The Indian big hitting, all rounder is an immense talent. He was named as player of the tournament in the 2011 Cricket World Cup, won by India.
Here I will provide an insight into this well written book in which the Indian cricket superstar lays bare his inner thoughts and fears.
Yuvraj Singh was born in 1981 in Chandigarh, Punjab. He had a very sporty upbringing and was a prize winning roller skater. As a child he also had a few bit parts in Punjabi movies.
Yuvraj’s passion for cricket was inspired by his father, who had played some International level cricket. Yuvraj was pushed hard by his father to train, practice and succeed.
Yuvraj was a natural big hitter even as a teenager. He swiftly progressed and was part of India’s Under 19 world cup winning team of 2000. He was named player of the tournament.
In January 2011, the night before facing South Africa, in an ODI in Johannesburg, Yuvraj coughed up some blood. During the match he felt more out of breath than normal. He didn’t seek any medical advice and carried on playing.
In April 2011, during the Cricket World Cup Yuvraj continued to suffer vomiting, shortness of breath, neck pains, coughing up blood and insomnia. However due to his good scores and wickets, he kept on going. India eventually won the title against Sri Lanka in Mumbai.
In May 2011, 29 year old Yuvraj consulted a doctor and had a chest xray. It showed a left sided lung mass, a possible tumour. He went on to have a painful biopsy, but the result was inconclusive.
At this point Yuvraj was ill advised and chose to have acupuncture to shrink the lung mass. He cancelled his international tour to the West Indies. However he was desperate to be fit for the tour of England in the summer. Although still feeling ill, he played in England, but fractured a finger in the 2nd Test and returned back home to India.
Still suffering in October 2011, he went onto have another lung biopsy, this time under general anaesthetic. This time the results confirmed he had a rare mediastinal germ cell tumour, a seminoma. The large cancer mass (15x13x11cm) was between his lungs, pressing on the heart.
He had played 2 Tests at home against the West Indies and was due to fly out on tour to Australia. Yuvraj was devastated, in the prime of his life at the peak of his career he was struck down by CANCER. However as we know the head strong Yuvraj has a big heart and is a fighter, never giving up.

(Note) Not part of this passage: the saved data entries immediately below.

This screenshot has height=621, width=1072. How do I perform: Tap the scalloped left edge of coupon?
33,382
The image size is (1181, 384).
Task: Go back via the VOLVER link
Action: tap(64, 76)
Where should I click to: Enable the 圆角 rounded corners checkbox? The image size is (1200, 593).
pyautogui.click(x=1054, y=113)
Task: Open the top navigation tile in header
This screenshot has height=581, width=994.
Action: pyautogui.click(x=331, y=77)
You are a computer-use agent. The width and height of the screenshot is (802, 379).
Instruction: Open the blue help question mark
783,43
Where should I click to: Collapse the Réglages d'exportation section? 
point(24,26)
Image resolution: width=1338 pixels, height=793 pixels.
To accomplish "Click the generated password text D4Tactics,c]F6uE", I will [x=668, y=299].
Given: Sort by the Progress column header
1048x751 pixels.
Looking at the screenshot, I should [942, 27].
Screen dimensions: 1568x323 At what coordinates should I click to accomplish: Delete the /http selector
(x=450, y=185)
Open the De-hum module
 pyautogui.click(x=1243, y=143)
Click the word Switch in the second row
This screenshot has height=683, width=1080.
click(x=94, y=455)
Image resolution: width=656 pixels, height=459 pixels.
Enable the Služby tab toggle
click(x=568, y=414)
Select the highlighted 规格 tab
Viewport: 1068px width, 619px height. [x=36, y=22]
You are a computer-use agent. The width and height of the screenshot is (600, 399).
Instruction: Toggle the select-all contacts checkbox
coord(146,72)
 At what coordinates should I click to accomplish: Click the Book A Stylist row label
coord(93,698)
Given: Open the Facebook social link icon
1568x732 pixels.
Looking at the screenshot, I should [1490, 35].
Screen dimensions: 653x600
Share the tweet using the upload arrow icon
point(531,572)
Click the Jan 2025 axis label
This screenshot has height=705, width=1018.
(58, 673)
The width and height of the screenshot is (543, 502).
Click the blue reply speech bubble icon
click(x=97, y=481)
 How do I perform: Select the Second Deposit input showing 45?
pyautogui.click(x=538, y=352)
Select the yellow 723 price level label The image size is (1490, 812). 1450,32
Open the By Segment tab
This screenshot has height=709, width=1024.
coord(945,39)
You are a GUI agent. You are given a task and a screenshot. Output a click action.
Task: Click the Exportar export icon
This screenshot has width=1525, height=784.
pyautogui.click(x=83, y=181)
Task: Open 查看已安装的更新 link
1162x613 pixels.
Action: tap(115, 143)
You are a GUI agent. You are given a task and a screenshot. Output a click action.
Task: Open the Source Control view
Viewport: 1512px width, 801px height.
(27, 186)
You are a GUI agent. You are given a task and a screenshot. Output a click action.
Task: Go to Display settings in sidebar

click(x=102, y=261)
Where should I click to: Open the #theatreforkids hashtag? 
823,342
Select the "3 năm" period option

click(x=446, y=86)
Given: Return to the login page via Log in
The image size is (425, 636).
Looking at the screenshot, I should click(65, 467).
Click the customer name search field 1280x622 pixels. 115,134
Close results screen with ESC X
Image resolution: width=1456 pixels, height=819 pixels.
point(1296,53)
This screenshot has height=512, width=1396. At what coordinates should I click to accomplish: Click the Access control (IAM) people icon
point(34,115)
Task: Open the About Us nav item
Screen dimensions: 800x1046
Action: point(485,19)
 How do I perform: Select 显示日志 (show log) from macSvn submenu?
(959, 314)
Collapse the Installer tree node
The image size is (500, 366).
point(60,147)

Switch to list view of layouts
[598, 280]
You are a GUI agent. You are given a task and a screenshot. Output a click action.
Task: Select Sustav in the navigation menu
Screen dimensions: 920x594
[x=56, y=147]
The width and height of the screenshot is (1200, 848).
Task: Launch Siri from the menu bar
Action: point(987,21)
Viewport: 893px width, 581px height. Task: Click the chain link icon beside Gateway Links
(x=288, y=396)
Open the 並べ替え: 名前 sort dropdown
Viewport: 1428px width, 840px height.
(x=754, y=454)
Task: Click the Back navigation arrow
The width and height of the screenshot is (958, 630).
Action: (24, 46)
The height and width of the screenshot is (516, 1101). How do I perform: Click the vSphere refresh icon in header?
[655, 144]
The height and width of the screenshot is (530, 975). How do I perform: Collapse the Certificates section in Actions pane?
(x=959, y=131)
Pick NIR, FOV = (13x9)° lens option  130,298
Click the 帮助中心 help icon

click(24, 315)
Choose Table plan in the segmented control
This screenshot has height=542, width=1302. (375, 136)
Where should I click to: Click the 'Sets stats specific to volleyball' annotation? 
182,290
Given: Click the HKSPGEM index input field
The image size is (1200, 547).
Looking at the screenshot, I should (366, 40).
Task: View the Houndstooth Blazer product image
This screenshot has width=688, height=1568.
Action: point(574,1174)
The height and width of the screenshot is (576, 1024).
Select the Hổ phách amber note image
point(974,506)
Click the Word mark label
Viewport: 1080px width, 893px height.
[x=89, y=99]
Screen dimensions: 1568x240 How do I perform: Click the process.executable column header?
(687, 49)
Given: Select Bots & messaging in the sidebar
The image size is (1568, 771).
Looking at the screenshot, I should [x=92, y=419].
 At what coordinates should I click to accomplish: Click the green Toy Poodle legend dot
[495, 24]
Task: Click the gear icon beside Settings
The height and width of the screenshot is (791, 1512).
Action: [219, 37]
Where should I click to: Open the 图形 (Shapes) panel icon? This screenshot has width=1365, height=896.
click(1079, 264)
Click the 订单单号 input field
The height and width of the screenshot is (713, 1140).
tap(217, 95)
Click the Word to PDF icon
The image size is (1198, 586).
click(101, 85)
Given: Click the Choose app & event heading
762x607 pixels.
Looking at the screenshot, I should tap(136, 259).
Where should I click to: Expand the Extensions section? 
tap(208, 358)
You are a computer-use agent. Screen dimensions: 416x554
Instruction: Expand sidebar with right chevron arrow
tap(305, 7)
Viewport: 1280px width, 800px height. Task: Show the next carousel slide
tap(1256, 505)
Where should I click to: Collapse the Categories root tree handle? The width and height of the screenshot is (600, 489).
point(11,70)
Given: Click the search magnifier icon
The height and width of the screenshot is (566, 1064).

After seeking advice, he travelled to USA for specialist treatment. Under the care of Dr Lawrence Einhorn, Simon Cancer Centre, University of Indiana, Indianapolis.
He was told the cancer was fortunately curable, but he needed 3 cycles over chemotherapy over 2 months.
He, his mother and a few friends looked for a local apartment. It was a very lonely, depressing and difficult time for Yuvraj. The side effects of chemotherapy took their toll. Body weakness, extreme fatigue, generalised pains, hair loss and depression. He was very well looked after by the hospital staff and his mother was a pillar of strength. Although at a very low stage of his life, he remained positive and fought.
He reflected that only a few months previously his was player of the tournament and winner of the cricket world cup. Now he could barely walk.
He was visited in hospital by his friends and retired cricketer Anil Kumble. The Indian cricket board (BCCI) were also supportive towards during this time.
Chemotherapy ended in March 2012, he returned to India and started training 2 months later.
In July 2012, he set up and launched a charity for cancer sufferers:
In September 2012 Yuvraj Singh was back in the Indian team and participated in the Twenty20 cricket world cup in Sri Lanka.
After reading the emotional story of Yuvraj Singh, I have developed even more respect for this great cricketer. He won his fight against cancer and now contributes to helping other sufferers who may not be so lucky.